*** Provided data

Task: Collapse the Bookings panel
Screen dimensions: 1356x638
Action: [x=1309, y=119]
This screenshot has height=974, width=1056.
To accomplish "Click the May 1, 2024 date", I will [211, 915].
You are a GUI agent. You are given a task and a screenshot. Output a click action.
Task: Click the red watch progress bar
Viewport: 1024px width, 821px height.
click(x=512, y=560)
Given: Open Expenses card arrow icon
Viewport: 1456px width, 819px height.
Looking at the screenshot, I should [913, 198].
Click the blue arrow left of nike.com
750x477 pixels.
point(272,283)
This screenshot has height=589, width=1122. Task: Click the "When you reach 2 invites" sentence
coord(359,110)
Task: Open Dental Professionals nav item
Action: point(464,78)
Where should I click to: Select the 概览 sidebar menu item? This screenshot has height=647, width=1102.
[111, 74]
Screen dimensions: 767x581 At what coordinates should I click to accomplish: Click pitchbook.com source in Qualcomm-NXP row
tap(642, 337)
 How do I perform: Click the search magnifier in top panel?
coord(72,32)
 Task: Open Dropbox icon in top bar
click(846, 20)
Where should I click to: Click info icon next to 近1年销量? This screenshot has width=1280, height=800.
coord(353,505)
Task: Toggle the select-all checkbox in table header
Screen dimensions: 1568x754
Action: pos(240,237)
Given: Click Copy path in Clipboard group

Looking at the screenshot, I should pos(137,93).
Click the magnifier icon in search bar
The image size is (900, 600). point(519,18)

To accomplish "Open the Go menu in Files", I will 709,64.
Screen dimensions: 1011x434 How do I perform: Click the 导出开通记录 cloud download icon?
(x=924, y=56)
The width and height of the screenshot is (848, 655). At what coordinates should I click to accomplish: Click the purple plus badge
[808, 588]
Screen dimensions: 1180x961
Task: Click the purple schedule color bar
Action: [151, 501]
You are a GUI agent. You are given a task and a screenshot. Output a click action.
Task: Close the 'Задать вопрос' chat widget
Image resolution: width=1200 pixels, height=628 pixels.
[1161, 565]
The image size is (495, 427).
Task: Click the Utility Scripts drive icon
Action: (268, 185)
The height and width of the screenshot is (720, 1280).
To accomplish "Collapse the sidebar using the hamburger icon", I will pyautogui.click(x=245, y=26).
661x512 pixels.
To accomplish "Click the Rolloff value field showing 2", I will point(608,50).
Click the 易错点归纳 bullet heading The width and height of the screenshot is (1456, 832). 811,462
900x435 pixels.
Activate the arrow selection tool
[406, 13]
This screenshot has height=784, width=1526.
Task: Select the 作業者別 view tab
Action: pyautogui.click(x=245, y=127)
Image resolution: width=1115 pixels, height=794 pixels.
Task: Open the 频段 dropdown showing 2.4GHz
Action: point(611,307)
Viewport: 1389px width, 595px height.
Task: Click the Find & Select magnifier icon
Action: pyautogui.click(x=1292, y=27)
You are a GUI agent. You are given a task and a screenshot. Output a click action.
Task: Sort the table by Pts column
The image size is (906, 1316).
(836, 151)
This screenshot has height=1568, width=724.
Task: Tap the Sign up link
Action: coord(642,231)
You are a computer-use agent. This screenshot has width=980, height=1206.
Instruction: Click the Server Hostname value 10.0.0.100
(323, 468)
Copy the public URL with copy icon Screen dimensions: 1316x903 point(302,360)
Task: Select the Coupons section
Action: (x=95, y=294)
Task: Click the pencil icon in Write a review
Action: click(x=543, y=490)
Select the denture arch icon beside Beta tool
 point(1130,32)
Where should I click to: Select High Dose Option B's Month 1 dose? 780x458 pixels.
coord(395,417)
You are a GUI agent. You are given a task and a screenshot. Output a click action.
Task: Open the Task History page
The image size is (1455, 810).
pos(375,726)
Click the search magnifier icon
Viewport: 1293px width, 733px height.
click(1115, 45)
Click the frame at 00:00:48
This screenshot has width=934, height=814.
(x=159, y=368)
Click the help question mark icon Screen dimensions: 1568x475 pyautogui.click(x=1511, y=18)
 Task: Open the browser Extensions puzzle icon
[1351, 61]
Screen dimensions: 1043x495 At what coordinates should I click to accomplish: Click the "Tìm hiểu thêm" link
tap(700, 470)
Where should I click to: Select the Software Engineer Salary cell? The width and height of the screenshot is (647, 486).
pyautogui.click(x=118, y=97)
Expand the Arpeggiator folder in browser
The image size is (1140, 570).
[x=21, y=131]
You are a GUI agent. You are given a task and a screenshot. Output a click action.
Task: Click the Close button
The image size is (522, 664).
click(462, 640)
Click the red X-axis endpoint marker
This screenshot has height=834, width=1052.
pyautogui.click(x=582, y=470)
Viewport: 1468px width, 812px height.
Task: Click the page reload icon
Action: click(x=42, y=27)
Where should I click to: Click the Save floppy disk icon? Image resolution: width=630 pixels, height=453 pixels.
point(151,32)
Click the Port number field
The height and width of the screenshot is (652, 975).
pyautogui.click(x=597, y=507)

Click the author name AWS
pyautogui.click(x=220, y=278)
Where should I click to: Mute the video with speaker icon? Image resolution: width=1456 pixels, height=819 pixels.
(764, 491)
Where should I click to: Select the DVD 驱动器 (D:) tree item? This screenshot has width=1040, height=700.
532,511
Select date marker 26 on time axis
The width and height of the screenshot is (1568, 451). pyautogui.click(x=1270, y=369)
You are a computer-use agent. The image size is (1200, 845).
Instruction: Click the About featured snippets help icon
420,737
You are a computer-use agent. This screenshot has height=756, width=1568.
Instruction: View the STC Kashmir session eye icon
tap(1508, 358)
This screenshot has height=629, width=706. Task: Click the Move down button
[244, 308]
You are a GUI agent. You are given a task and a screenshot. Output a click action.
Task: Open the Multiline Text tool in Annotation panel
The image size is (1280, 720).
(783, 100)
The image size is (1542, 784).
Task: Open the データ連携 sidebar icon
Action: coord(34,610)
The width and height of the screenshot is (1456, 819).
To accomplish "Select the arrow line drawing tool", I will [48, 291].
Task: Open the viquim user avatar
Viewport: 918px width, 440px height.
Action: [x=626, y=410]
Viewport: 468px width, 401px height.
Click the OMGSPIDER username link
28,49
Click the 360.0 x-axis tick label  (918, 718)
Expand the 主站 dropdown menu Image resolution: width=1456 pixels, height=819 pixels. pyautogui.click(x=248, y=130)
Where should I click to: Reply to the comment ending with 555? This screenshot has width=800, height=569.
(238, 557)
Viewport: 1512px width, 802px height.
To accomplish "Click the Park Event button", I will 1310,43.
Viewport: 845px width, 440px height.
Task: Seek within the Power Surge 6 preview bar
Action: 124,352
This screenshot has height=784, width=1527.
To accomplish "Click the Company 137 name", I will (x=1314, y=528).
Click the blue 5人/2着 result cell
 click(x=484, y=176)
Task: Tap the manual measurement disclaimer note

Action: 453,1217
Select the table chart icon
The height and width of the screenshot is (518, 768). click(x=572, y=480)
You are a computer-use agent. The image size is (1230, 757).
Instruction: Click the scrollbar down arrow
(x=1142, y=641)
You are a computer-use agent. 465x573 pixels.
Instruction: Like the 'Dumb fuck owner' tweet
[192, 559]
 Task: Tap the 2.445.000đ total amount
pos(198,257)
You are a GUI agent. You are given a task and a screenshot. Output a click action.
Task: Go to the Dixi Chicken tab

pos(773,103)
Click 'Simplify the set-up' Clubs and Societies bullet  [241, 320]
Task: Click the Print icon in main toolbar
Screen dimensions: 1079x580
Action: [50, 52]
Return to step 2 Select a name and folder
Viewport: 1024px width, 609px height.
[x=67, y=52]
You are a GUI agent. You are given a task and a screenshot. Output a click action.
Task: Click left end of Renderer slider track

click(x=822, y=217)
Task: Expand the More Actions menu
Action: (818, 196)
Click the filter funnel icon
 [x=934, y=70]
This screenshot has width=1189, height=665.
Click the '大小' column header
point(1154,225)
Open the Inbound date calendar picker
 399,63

******

Rewrite the data from its start through the line containing "Action: [151, 501]", both ends included, replacing "Viewport" with "Display" and keeping everything else the same.

◆ **Solution for this problem**:
Task: Collapse the Bookings panel
Screen dimensions: 1356x638
Action: [x=1309, y=119]
This screenshot has height=974, width=1056.
To accomplish "Click the May 1, 2024 date", I will [211, 915].
You are a GUI agent. You are given a task and a screenshot. Output a click action.
Task: Click the red watch progress bar
Display: 1024px width, 821px height.
click(x=512, y=560)
Given: Open Expenses card arrow icon
Display: 1456px width, 819px height.
Looking at the screenshot, I should [913, 198].
Click the blue arrow left of nike.com
750x477 pixels.
point(272,283)
This screenshot has height=589, width=1122. Task: Click the "When you reach 2 invites" sentence
coord(359,110)
Task: Open Dental Professionals nav item
Action: point(464,78)
Where should I click to: Select the 概览 sidebar menu item? This screenshot has height=647, width=1102.
[111, 74]
Screen dimensions: 767x581 At what coordinates should I click to accomplish: Click pitchbook.com source in Qualcomm-NXP row
tap(642, 337)
 How do I perform: Click the search magnifier in top panel?
coord(72,32)
 Task: Open Dropbox icon in top bar
click(846, 20)
Where should I click to: Click info icon next to 近1年销量? This screenshot has width=1280, height=800.
coord(353,505)
Task: Toggle the select-all checkbox in table header
Screen dimensions: 1568x754
Action: pos(240,237)
Given: Click Copy path in Clipboard group

Looking at the screenshot, I should pos(137,93).
Click the magnifier icon in search bar
The image size is (900, 600). point(519,18)

To accomplish "Open the Go menu in Files", I will 709,64.
Screen dimensions: 1011x434 How do I perform: Click the 导出开通记录 cloud download icon?
(x=924, y=56)
The width and height of the screenshot is (848, 655). At what coordinates should I click to accomplish: Click the purple plus badge
[808, 588]
Screen dimensions: 1180x961
Task: Click the purple schedule color bar
Action: [151, 501]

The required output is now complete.